Course Schedule

The courses below are those offered for the term. (To view the course description, class dates & times, touch on accordion tab by the title.)

  • Homewood Off Campus

    455.610.11 - Foundations of Immersive Storytelling: Theory & Practice


    Gaurav Arora

    Friday 5:30 - 8:30; 9/7 - 12/14
    Saturday 10:00 - 3:00; 9/8 - 12/15

    This introductory course will provide students with the tools and the mind set for making compelling VR/AR experiences. While the industry is nascent, the technological and storytelling innovations move forward at breakneck speed. Students will also, each class, dissect to understand the approaches to the current catalog of immersive experiences, ranging from 360 film, to animation and room scale installation experiences, often with creators who made them to understand challenges and lessons learned. Subsequently, after this overview, students will have the option to build their own prototypes and, also, to support a VR/AR project housed within the program with a leading artist.

    Fridays 5:30-8:30pm and Saturdays: 10am -3pm 9/7-8, 9/28-29, 10/19-20, 11/9-10, 11/30-12/1

    455.611.11 - Screenwriting Workshop 1-The Step Outline


    Friday 6:00 - 9:00; 9/5 - 12/18
    Saturday 10:00 - 3:00; 9/8 - 12/15

    The focus of the class will be the structure of the feature screenplay as a function of thematic coherence. We will analyze films by act, sequence, and scene to understand dramatic action as a tension between different possible outcomes. There will be five weekend intensive workshop sessions, divided between Friday evening and Saturday that will include some lecture components, some viewing and discussion of films, and, more and more as the semesters develop, reading and discussion of student work. Between the weekend workshops there will be weekly writing assignments and individual internet or telephone conferences. By the end of the first semester, each student will be required to have completed an outline for a feature film, organized by act, sequence, and scene, and including character, setting, and aesthetic details.

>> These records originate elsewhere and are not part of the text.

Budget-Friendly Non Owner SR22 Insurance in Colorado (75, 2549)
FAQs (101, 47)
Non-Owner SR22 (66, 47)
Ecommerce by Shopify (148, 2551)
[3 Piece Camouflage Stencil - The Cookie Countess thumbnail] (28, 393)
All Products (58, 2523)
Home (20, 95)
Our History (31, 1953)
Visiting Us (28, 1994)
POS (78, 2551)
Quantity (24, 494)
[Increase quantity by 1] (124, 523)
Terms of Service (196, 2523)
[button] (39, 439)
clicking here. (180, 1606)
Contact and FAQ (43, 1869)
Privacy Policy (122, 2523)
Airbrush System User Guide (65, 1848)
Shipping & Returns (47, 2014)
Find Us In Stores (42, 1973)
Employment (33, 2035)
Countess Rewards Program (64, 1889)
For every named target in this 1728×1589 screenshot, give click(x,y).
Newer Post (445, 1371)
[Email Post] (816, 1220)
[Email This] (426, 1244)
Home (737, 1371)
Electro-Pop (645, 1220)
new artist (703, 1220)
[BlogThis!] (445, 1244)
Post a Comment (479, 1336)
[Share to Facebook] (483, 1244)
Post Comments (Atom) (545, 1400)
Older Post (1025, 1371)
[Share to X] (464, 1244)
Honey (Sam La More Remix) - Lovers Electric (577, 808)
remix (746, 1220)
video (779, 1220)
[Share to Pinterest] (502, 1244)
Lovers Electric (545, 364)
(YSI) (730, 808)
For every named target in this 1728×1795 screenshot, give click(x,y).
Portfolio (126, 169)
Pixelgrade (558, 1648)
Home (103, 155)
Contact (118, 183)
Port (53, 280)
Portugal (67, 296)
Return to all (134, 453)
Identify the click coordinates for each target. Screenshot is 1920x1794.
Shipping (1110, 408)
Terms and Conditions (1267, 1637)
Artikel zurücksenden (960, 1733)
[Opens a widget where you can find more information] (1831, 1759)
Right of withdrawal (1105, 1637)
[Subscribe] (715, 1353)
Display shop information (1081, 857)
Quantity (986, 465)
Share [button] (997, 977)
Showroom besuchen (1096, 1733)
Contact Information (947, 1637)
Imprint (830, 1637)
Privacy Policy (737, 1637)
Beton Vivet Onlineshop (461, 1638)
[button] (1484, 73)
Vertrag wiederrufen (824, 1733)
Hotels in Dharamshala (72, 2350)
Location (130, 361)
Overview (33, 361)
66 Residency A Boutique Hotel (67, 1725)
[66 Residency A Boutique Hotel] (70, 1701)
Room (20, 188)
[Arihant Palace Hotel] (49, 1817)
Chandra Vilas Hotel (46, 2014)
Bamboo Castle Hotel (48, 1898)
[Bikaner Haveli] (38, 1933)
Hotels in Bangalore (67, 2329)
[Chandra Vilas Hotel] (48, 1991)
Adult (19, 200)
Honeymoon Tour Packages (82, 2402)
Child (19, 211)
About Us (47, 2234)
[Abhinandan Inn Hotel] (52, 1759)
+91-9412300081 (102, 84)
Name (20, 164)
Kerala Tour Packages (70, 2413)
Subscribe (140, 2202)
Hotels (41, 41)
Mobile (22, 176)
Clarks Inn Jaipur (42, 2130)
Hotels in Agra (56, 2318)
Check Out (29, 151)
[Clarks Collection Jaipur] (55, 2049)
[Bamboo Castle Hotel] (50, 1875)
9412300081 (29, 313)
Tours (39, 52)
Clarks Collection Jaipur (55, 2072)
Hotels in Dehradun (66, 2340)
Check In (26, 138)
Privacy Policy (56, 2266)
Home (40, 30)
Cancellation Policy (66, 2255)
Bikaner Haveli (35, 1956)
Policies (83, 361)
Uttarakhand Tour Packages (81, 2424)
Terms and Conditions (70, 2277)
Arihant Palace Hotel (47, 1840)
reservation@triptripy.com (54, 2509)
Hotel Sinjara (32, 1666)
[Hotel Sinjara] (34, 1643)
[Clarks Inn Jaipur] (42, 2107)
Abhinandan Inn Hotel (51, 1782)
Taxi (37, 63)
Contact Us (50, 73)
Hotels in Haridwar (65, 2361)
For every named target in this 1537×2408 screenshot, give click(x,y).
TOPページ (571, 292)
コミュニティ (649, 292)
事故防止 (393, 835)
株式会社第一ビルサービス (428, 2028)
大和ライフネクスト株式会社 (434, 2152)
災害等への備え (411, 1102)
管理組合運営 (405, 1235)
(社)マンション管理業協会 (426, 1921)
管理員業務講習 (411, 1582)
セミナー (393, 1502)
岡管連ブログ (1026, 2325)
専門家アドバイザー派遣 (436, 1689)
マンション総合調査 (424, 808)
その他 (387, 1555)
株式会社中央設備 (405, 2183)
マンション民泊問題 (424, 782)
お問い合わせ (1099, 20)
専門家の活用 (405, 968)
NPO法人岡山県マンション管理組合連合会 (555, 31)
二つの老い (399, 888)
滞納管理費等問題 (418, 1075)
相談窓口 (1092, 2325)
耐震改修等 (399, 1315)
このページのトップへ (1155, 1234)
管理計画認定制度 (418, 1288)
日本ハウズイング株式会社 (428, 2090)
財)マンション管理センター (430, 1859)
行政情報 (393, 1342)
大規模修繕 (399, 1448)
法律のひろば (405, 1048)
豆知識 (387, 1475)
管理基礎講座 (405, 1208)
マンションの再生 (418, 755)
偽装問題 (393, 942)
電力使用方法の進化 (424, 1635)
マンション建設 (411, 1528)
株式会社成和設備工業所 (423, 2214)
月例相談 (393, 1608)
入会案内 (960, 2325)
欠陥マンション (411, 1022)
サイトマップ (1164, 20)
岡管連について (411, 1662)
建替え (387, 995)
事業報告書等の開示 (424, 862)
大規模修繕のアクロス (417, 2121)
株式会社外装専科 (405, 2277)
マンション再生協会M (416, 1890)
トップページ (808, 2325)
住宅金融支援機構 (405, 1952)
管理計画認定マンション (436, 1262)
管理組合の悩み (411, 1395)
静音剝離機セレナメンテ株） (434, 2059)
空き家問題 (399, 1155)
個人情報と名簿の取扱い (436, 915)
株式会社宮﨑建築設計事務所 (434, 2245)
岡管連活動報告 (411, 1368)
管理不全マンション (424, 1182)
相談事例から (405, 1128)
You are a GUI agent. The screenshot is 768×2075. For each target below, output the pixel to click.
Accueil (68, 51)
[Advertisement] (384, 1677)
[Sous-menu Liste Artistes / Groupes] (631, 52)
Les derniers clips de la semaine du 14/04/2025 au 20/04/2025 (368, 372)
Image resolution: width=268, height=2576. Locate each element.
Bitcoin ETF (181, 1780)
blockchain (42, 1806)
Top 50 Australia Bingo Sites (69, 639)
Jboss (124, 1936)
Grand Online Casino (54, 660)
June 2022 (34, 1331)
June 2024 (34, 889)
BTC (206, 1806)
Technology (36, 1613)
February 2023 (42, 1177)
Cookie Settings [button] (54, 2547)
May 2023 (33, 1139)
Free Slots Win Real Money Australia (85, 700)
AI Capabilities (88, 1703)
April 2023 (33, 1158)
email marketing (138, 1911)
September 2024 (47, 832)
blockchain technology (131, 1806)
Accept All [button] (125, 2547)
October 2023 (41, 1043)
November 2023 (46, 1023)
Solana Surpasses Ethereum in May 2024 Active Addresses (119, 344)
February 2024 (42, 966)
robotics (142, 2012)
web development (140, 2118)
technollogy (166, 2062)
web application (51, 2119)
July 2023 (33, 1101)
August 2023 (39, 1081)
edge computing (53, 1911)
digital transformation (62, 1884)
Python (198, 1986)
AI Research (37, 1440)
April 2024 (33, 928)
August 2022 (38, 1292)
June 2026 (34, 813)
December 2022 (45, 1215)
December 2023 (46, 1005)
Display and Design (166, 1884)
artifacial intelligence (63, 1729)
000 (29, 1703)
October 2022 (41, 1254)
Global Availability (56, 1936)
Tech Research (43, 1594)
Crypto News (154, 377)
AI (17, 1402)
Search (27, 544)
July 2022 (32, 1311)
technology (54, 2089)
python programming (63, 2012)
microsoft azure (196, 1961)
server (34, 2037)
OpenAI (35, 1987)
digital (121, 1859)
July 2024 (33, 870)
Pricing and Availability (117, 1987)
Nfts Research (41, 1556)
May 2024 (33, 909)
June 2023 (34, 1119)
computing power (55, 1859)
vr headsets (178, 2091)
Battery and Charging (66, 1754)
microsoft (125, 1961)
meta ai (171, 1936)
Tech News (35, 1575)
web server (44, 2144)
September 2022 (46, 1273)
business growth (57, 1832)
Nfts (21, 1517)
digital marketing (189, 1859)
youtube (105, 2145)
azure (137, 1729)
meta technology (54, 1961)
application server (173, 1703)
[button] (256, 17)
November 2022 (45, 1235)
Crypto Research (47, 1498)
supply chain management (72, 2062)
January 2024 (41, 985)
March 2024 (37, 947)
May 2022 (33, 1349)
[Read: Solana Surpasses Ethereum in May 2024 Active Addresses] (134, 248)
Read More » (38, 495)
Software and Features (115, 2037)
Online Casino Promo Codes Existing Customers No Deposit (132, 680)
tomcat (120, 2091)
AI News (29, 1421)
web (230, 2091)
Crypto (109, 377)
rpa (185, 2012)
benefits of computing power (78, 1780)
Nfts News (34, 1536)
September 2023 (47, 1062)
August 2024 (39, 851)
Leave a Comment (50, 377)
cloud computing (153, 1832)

    Fridays 6-9pm and Saturdays 10am - 3pm: Sept 7-8, Sept 28-9, Oct 19-20, Nov 9-10, Nov 30-Dec1

    455.620.11 - Fundamentals of Business 1


    Ged Justice

    Saturday 10:00 - 5:30; 9/8 - 12/18

    This comprehensive business seminar is centered on presentations and interactive sessions with experts in the field, the study of relevant case studies and the creation of sample plans and strategies by the students. During the first semester we cover such subjects as entertainment law, film finance, production, marketing, public relations and distribution. Emphasis is placed on analyzing and recreating actual and relevant case studies and business situations. Other subjects include sales estimates, comps, tax credits, festivals, release strategies and the art of the pitch.

    455.630.11 - Recording Sound for Film


    Thursday 6:00 - 8:45; 9/6 - 12/13

    This course serves as an orientation to the recording studio and the craft of capturing sound with microphones. Topics will include sound behavior (i.e., basic acoustics), human perception of sound (i.e., basic psychoacoustics), microphone theory and techniques, signal flow and processing, basic digital audio theory, and the digital audio workstation (Pro Tools and Logic Pro). Projects will include in-studio and location recordings. By the end of the semester students will be able to effectively navigate the studio at the Ten East North facility and capture sound on location for use in subsequent classes. Should be taken prior to or concurrently with AS.445.631 Designing Sound for Film.

    455.640.11 - Graduate Filmmaking Studio I


    This two-semester course is the centerpiece of the graduate experience. The studio meets for four hours weekly and is co-taught with the MICA MFA Program. This hands-on studio is where good, smart and compelling movies are born. Students will work in groups, particularly during their first semester. While writing and editing are often solitary activities, production is not. Great films are collaborations and students will be expected to work in teams. Group discussions and critiques are balanced with individual meetings with faculty and visits with guest filmmakers. Class meetings will often include a screening in conjunction with the Maryland Film Festival. Special emphasis will be placed on ways that filmmakers can build and reach an audience. Students will explore the diverse ways filmmakers are sustaining careers while creating high impact films.